Em outro julgamento, o mesmo relator, ao proclamar a existência do direito à inclusão no plano assistencial afirma: A questão a ser resolvida resume-se em saber se os integrantes de relação homossexual estável têm direito à inclusão em plano de saúde de um dos parceiros. É grande a celeuma em torno da regulamentação da relação homoafetiva (neologismo cunhado com brilhantismo pela e. Desembargadora Maria Berenice Dias do TJRS). Nada em nosso ordenamento jurídico disciplina os direitos oriundos dessa relação tão corriqueira e notória nos dias de hoje. A realidade e até a ficção (novelas, filmes, etc) nos mostram, todos os dias, a evidência desse fato social. Há projetos de lei, que não andam, emperrados em arraigadas tradições culturais. A construção pretoriana, aos poucos, supre o vazio legal: após longas batalhas, os tribunais, aos poucos proclamam os efeitos práticos da relação homoafetiva. Apesar de tímido, já se percebe algum avanço no reconhecimento dos direitos advindos da relação homossexual.[5]

Também a pensão por morte do companheiro de relacionamento homoafetivo já foi assegurado pelo STJ, que reconheceu, inclusive, a legitimidade do Ministério Público para intervir no processo em que ocorre reivindicação de pessoa, em prol de tratamento igualitário quanto a direitos fundamentais. Disse o Min. Hélio Quaglia Barbosa que o Ministério Público é instituição permanente, essencial à função jurisdicional do Estado, incumbindo-lhe a defesa da ordem jurídica, do regime democrático de direito e dos interesses sociais e individuais indisponíveis. Eis o fundamento do julgado: Por ser a pensão por morte um benefício previdenciário, que visa suprir as necessidades básicas dos dependentes do segurado, no sentido de lhes assegurar a subsistência, há que interpretar os respectivos preceitos partindo da própria Carta Política de 1988 que, assim estabeleceu, em comando específico: ‘Art. 201 – Os planos de previdência social, mediante contribuição, atenderão, nos termos da lei, a:  […] V – pensão por morte de segurado, homem ou mulher, ao cônjuge ou companheiro e dependentes, obedecido o disposto no § 2 º. Não houve, pois, de parte do constituinte, exclusão dos relacionamentos homoafetivos, com vista à produção de efeitos no campo do direito previdenciário, configurando-se mera lacuna, que deverá ser preenchida a partir de outras fontes do direito.[6]

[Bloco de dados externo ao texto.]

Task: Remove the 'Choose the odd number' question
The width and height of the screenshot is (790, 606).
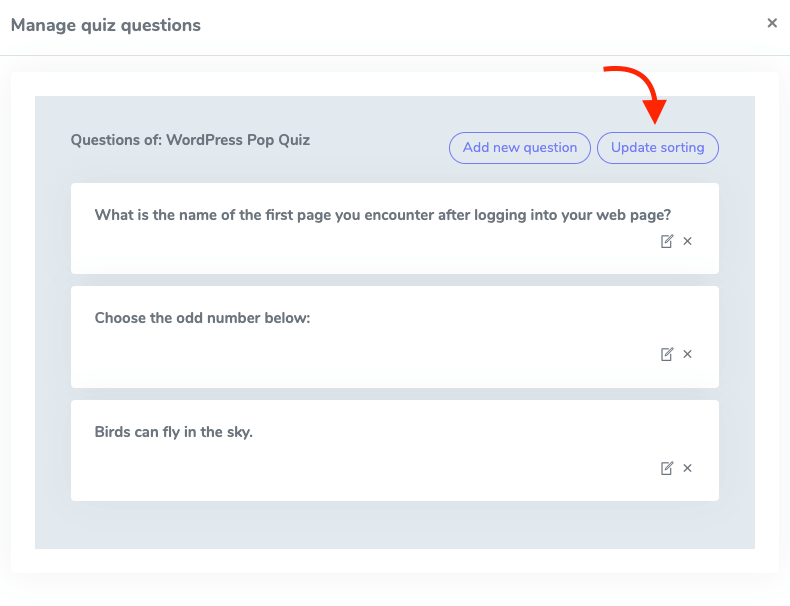Action: [x=688, y=354]
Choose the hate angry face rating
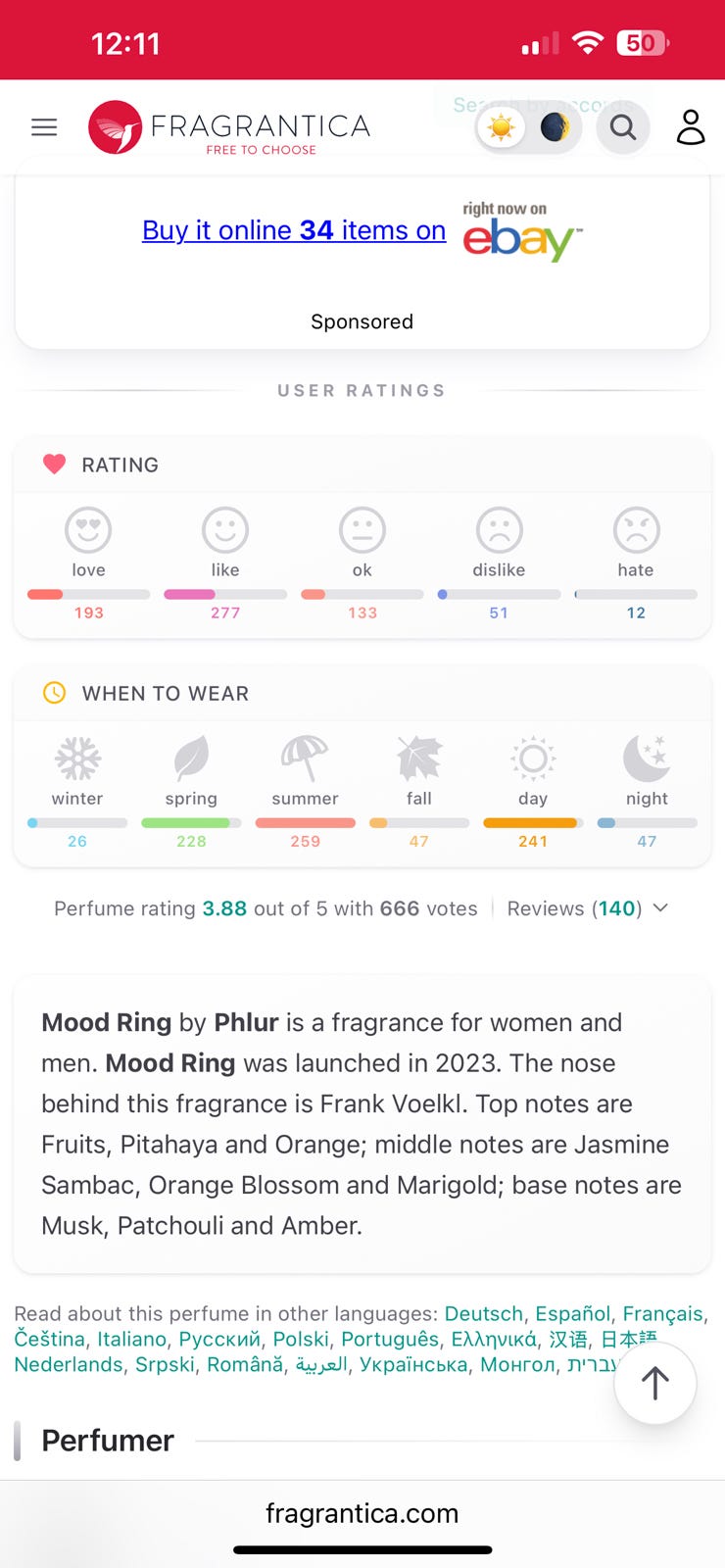The width and height of the screenshot is (725, 1568). (636, 530)
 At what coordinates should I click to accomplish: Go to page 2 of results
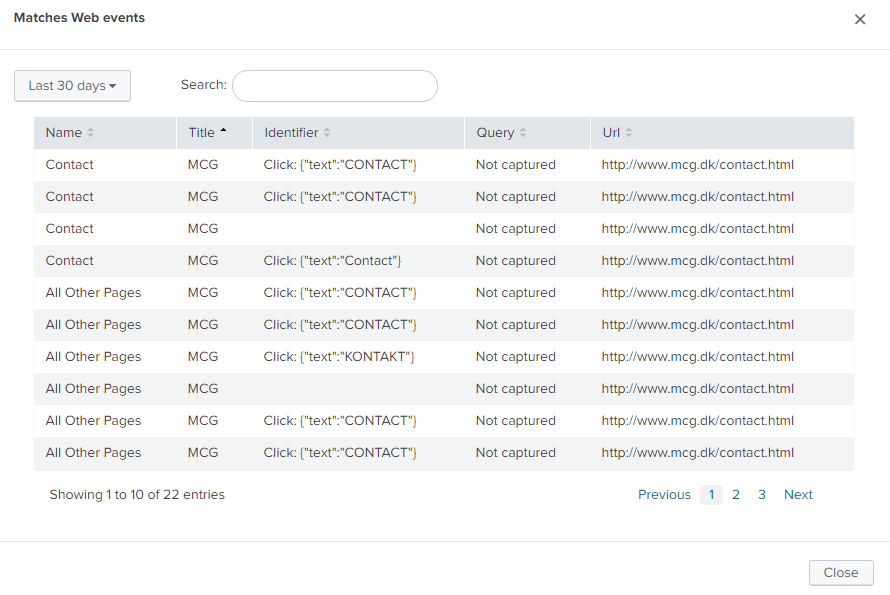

Como argumento derradeiro cabe lembrar que o INSS, em decorrência de decisão judicial, estabelece os procedimentos a serem adotados para a concessão de benefícios previdenciários ao companheiro homossexual em sede administrativa[7].  Deste modo, escancaradamente afronta ao princípio da igualdade não assegurar o mesmo direito aos homossexuais em se tratando de previdência privada. De todo descabido conceder direitos aos empregados celetistas e excluir os mesmos direitos de quem é segurado por outras entidades previdenciárias estatais ou federais.

A partir do balizamento levado a efeito pelo Superior Tribunal de Justiça, que tem a seu encargo impor respeito à legislação infraconstitucional, perde significado o irresponsável silêncio do legislador. Ninguém mais pode alegar inexistência de lei e se furtar de cumprir com a sua obrigação de assegurar direitos a quem está condenado à invisibilidade por absoluta inércia legislativa.

 

Publicado em 22/02/2010.

[1] Advogada especializada em Direito Homoafetivo
Ex-desembargadora do Tribunal de Justiça do RS
Vice-Presidente Nacional do IBDFAM
www.mbdias.com.br

www.mariaberenice.com.br

www.direitohomoafetivo.com.br

[2] STJ , REsp 1.026.981-RJ, 4ª T.Rel. Min. Nancy Andrighi, j. 04.02.2010.

[3] Disponíveis em www.direitohomoafetivo.com.br

[4] STJ, REsp 238.715-RN, 3ª T. Rel. Min.  Humberto Gomes De Barros, j. 19.05.2005.

[5] STJ, REsp 238.715-RS, 3ª T. Rel. Min. Humberto Gomes de Barros, j. 07.03.2006.

[6] STJ, REsp 395904-RS,  6ª T. Rel. Min. Hélio Quaglia Barbosa, j. 13.12.2005.

[7] Instrução Normativa 25, de 7 de junho de 2000.